You know, I get that the mood of a candlelight vigil, complete with a moment of silence, is supposed to be a somber occasion. Especially when the next day equality and the slippery slope of mob rule are facing the microscope. So, I should feel the solemnity of the occasion, right? Then why do I feel so giddy?
Maybe it’s the 150 people that turned out that night. Maybe it was the lack of hatred pointed our way that night (no one protesting us). Maybe it was the look on the faces of these people, the look that said, “We can DO this!” That whether or not the State Supreme court votes with us or against us, this is not the end. And maybe, most of all, it was that absolutely invigorating feeling that comes with knowing, with 100% certainty, that you are on the right moral side.
Can’t help it. Moral conviction makes me giddy.
But, I should point out that I am not happy about the reason I was there. I’m not happy that thousands of same-sex couples across the state and the across the country are anxiously waiting to find out the status of their marriages. I’m certainly not pleased that millions more are watching and waiting to find out if they, too, will ever have the chance to marry the person they fall in love with. And, I must admit, I am as far away from happiness as a person can be that we even have to DISCUSS whether or not a protected class of people should have access to a right deemed a “basic civil right” (Loving v. Virginia 1967).

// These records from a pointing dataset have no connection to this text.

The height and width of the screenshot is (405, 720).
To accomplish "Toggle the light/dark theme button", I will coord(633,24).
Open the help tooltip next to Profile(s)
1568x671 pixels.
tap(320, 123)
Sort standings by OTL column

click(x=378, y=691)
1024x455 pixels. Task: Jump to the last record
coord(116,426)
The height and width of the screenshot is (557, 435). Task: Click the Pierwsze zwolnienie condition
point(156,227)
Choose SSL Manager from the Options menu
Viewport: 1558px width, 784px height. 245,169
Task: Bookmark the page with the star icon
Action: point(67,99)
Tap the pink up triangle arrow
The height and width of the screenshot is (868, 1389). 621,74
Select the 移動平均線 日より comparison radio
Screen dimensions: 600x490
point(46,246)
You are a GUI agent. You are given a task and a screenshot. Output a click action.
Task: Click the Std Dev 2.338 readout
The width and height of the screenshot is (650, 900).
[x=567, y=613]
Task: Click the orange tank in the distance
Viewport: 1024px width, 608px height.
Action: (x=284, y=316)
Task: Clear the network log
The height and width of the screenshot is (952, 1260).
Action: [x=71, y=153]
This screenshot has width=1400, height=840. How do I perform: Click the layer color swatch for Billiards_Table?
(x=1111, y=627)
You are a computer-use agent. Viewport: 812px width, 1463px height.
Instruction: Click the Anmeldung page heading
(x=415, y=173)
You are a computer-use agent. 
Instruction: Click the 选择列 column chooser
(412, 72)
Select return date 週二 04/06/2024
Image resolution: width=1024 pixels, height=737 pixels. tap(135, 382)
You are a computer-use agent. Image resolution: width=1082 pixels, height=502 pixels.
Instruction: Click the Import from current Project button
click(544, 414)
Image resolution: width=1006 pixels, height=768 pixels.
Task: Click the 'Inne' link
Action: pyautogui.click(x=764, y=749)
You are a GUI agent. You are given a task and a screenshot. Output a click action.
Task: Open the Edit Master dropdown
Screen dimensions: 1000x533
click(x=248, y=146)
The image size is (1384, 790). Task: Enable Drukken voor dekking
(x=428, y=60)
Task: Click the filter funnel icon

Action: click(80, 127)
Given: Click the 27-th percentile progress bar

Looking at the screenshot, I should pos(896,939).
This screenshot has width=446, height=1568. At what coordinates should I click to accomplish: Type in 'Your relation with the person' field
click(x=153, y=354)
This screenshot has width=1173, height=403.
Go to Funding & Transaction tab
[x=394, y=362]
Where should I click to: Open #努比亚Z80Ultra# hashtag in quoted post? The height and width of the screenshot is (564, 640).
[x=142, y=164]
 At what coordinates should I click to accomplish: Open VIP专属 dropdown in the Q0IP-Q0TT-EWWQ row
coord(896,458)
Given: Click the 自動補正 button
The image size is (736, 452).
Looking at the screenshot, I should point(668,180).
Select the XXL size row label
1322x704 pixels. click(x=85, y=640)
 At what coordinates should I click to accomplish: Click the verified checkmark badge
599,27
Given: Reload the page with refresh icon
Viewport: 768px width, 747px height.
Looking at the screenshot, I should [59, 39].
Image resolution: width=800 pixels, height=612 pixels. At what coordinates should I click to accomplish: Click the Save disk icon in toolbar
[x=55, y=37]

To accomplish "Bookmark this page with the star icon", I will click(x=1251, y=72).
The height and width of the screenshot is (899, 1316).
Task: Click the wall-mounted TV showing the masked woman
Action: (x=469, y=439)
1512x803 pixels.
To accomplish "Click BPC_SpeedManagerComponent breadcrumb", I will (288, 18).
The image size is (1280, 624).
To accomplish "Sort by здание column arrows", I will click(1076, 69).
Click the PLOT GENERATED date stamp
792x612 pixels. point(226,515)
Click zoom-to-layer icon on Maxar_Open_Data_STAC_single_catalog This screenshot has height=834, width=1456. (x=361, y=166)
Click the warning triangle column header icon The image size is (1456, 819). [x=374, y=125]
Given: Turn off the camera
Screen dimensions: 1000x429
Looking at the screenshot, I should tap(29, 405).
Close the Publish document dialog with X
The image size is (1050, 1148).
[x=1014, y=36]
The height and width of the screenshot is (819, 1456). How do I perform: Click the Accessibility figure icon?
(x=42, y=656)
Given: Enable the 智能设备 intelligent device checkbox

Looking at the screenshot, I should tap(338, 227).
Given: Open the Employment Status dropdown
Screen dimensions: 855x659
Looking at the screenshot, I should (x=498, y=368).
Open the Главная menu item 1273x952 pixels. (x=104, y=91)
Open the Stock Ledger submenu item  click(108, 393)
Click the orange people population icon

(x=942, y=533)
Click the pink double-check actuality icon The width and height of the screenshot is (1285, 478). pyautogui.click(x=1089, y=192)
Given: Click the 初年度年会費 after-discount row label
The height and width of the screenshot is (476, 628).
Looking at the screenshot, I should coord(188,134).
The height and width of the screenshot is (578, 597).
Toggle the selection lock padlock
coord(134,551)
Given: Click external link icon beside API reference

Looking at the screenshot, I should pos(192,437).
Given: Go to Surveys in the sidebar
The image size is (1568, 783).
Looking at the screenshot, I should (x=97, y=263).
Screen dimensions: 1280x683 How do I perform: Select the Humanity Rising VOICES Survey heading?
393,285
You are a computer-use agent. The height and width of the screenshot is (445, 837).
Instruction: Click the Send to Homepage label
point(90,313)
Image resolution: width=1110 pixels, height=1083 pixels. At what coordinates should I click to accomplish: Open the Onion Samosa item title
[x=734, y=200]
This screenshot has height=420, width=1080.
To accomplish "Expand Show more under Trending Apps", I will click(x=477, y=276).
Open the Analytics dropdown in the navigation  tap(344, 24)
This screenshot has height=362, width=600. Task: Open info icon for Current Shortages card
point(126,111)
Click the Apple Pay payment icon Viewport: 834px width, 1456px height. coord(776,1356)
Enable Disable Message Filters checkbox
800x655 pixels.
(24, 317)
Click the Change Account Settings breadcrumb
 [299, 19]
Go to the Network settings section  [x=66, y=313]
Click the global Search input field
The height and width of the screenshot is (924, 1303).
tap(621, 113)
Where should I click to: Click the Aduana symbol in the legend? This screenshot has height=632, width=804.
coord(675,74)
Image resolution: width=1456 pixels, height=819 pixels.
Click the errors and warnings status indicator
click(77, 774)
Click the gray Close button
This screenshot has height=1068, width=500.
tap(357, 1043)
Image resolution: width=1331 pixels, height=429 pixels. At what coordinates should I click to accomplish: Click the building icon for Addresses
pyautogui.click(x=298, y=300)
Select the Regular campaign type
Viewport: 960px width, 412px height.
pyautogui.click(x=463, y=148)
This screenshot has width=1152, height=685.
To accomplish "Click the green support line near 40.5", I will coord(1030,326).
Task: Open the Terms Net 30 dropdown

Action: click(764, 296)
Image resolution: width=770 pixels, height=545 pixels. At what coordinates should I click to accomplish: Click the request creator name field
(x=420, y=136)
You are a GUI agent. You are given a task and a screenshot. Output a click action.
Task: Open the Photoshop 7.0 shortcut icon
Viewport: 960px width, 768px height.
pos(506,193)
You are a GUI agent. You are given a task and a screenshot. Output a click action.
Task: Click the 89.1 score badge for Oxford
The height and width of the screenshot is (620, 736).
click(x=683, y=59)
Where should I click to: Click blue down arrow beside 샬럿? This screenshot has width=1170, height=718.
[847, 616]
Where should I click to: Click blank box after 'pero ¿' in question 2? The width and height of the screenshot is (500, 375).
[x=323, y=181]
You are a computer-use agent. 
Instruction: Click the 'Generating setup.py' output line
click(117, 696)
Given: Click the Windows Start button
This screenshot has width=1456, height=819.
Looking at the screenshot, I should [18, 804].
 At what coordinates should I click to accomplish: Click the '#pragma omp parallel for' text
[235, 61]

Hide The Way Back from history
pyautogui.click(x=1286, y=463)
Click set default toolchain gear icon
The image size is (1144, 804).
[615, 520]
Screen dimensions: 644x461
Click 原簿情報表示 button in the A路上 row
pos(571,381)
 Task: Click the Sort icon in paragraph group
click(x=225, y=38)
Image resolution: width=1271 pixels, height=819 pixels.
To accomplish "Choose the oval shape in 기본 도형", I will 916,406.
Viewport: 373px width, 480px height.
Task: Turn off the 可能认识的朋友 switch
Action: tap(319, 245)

While I am perfectly willing to stand alone, no one can deny the power of camaraderie. No one can deny that standing side by side, arms linked together, makes a powerful force to be reckoned with. I believe that force is what the other side has going for it.
They don’t seem afraid to be seen. They aren’t afraid to yell out their views (even the twisted ones). Personally, I think part of the reason is they feel united. They don’t feel like they are out there all alone, chanting into the wind. They feel huge and powerful and pretty darn proud of themselves for passing a piece of legislation that will “protect” families.
Yeah, what they are never willing to talk about, however, are the families they left dangling out in the wind. The families that have fought for recognition, for respect. These aren’t just couples they tried to destroy on November 4th, they also tried to tear down their families by saying their moms or dads couldn’t have that institution that was SO important that we had to have a whole week dedicated to it here in Fresno. I would love to see them try to explain their actions to a six-year-old child. Then, I would pay money to see them get owned by that six year old, when the child says, with a puzzled look on his or her face, “But, isn’t marriage just about love?” Because love is what these children are taught. Jim Franklin, what are you teaching them?
Back to the Eve of Justice. What I’m trying to say is that at a time when it feels as though we, the supporters of marriage equality, are out here by ourselves, when it seems there are more of them than us, that it felt good to stand side by side, united for justice.
Both my anger at the system that has failed my LGBT brothers and sisters and my happiness with those who are pulling together to fight it, are useful. Anger alone will destroy a person, no matter how valid it is. Happiness alone will not push a person to the lengths they may need to go to win this battle. We need both of those emotions to fight against this injustice and not fight with each other.
After watching three hours of a depressing courtroom battle that didn’t look promising, I’m going to hang onto that feeling from Wednesday night. Something tells me I may need it to get me through, but I hope I’m wrong.